For Donald Skidgel’s family, many reminders come from outside, because Sgt. Skidgel was a hero. Fighting off the enemy until he died, protecting a command unit. Donald Skidgel was awarded the Congressional Medal of Honor.
The medal citation gives the extraordinary details of Skidgel’s actions in that battle. But his sister Carol says she couldn’t bring herself to read it for 40 years.
"I spent 10 years of my life waking up every night [with] nightmares, dreaming of my brother," Carol said.
She said those nightmares have mostly gone away now, but not the sadness.
"But its like yesterday, like yesterday."
In 2011, she did read the citation. That’s when the bridge in nearby Newport was dedicated to her brother’s memory. The Sgt. Donald Skidgel Memorial Bridge is one of several monuments to him. They include a building at Fort Knox, Y, the American Legion Hall in Newport and the Dahlgren-Skidgel Farm of Hope in Caribou, which provides housing for veterans in need.

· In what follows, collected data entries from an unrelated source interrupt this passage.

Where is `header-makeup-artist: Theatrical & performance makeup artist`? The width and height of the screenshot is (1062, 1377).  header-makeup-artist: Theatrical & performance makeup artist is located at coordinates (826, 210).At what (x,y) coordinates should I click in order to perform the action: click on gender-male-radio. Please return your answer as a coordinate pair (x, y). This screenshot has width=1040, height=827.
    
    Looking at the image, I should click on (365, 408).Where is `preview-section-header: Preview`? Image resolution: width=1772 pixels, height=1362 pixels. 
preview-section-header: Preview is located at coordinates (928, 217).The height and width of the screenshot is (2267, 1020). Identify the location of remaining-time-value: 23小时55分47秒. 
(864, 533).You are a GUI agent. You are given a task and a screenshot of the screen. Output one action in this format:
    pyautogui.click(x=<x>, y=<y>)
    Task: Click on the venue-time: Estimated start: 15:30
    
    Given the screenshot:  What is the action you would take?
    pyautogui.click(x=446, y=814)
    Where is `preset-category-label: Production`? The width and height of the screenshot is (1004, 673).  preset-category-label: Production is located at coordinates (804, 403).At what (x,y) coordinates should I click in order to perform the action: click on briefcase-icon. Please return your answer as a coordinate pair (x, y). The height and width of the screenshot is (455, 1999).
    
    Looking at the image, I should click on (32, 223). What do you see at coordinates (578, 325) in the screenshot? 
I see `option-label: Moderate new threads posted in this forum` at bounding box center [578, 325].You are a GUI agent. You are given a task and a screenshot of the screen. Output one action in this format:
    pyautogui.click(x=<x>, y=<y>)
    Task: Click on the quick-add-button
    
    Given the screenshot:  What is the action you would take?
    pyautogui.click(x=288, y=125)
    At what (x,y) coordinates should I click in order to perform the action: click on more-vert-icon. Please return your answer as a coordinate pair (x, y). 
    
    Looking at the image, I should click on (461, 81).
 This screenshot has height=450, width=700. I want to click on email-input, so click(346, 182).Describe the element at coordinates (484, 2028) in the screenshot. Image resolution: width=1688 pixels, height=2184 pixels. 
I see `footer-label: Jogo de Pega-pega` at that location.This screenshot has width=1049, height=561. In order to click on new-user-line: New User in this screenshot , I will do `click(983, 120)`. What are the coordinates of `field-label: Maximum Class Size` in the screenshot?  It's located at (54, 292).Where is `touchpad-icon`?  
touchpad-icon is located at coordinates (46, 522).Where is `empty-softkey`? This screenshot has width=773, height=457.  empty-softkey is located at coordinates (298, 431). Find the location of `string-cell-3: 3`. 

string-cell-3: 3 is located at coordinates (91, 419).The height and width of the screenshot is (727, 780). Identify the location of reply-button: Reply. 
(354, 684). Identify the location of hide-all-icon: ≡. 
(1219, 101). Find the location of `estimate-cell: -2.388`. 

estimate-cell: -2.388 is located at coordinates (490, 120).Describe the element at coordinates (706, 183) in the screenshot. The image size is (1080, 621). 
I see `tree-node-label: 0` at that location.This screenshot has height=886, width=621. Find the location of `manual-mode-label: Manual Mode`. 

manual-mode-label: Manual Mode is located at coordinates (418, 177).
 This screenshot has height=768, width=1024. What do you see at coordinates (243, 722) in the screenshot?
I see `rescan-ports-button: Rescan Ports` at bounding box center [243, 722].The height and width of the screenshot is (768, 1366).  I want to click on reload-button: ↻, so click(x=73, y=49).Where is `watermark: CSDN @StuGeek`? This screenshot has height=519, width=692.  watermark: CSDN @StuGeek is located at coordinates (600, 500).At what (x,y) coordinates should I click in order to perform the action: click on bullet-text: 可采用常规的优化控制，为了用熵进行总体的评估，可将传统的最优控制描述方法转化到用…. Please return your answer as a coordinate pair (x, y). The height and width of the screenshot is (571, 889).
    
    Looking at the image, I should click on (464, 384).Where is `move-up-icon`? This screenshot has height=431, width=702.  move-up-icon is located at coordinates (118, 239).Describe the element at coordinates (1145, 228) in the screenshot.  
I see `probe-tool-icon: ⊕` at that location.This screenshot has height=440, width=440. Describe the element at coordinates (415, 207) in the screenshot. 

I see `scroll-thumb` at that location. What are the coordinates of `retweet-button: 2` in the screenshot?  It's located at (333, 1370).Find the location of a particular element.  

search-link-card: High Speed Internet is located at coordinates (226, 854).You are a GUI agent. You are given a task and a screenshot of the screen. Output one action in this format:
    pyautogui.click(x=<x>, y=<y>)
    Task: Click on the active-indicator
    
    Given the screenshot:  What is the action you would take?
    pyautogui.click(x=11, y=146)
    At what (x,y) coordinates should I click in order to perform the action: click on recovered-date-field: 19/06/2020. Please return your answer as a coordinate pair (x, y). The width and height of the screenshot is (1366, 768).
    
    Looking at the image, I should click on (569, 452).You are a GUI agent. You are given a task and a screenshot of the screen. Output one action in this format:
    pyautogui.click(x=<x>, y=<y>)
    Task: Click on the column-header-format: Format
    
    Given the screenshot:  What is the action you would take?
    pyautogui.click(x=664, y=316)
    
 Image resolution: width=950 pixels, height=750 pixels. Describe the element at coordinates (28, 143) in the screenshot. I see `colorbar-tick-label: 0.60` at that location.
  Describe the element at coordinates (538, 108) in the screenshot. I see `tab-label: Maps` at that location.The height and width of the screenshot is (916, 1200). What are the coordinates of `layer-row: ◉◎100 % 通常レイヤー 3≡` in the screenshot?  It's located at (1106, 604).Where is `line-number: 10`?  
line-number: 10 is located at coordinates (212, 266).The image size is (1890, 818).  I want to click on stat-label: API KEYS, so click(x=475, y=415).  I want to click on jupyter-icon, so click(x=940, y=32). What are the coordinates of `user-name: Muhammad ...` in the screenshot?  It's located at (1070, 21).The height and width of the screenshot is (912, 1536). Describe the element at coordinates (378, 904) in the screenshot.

Family members have attended all the ceremonies, Carol says, including Donnie Skidgel’s three children. They were all too young to have any memory of their father, but say they have learned about him from Carol and others. All three said they are proud of what he did, and cherish the stories about him.
"It's hard, but we have to learn to live with it," said Tammy Russell. "We have no choice. And we tell our kids the good memories and show them what their grandfather did."
For them, Memorial Day brings tears. Both families say they plan to visit the cemetery where the graves of Donald Skidgel and Tarry O’Reilly are about 30 feet apart. Their white marble military headstones tell of the deaths of two young men, sent to the other side of the world for war, and finally brought home to the town where they once played together.